L’Eular 2019 retourne à Madrid et a été riche en communication sur les maladies microcristallines. J’ai choisi cinq communications dont quatre portent sur la goutte et une sur l’utilisation du scanner double énergie pour distinguer les cristaux de pyrophosphate de calcium des cristaux de phosphate de calcium basique (ou apatite). Il y a eu des données nouvelles sur des études génétiques, en particulier l’identification de trois gènes qui sont associés à un risque accru de goutte chez des patients qui ont une hyperuricémie asymptomatique (Kawamura Y, OP0047). Cependant les fonctions précises de ces trois gènes (CNTN5, MIR302F et ZNF724) ne sont pas bien connues, en particulier comment ces gènes régulent la cristallisation de l’urate. La première étude sélectionnée évalue les relations entre hypertension artérielle et uricémie et montre que le traitement hypouricémiant chez des adultes jeunes ne modifie pas leur tension artérielle (Gaffo A, OP0208).

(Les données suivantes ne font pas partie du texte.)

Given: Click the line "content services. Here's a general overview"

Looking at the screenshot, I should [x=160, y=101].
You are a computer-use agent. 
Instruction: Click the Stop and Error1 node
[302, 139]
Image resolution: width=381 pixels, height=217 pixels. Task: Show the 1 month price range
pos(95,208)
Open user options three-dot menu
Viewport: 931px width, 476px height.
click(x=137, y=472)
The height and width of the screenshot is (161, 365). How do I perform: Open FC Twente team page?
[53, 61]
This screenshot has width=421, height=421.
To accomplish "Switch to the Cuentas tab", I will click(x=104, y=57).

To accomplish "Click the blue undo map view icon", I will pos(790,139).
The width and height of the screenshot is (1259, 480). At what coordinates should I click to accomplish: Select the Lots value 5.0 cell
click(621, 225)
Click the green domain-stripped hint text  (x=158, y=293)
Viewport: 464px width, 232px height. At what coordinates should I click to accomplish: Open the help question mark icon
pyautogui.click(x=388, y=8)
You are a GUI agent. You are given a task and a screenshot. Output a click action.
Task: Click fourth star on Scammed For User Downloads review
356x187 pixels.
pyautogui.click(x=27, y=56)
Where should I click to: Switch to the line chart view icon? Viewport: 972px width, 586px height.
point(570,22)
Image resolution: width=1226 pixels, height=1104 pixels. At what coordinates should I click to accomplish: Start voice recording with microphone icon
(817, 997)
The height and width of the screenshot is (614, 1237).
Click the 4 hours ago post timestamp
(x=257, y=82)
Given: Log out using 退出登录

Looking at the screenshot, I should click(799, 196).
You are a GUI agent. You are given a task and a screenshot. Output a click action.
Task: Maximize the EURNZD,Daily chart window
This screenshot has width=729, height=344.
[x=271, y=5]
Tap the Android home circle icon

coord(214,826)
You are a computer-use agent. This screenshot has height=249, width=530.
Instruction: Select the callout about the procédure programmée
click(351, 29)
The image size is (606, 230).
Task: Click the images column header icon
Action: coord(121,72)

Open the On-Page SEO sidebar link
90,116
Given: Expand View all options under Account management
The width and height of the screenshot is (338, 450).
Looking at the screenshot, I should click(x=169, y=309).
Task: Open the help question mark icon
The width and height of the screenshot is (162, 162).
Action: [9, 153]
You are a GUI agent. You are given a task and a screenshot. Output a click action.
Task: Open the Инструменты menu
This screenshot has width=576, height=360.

La deuxième est une analyse post-hoc de trois essais randomisés et avait comme objectif l’identification de facteurs associés à la survenue d’une crise de goutte lors de l’introduction d’un traitement hypouricémiant (Richette P, OP0049). La troisième étude montre qu’un traitement hypouricémiant efficace permet la dissolution des tophus et la reconstruction des lésions osseuses (Bardin T, SAT0410). La quatrième est une étude fondamentale de notre équipe qui objective l’implication de la consommation du glucose via le transporteur Glut1 dans l’inflammation déclenchée par les cristaux d’urate et de pyrophoshate de calcium (Renaudin F, OP0303). La dernière étude choisie apporte des données intéressantes sur la capacité du scanner double énergie à différencier les cristaux de pyrophosphate de calcium des apatites (Pascart T, OP0004).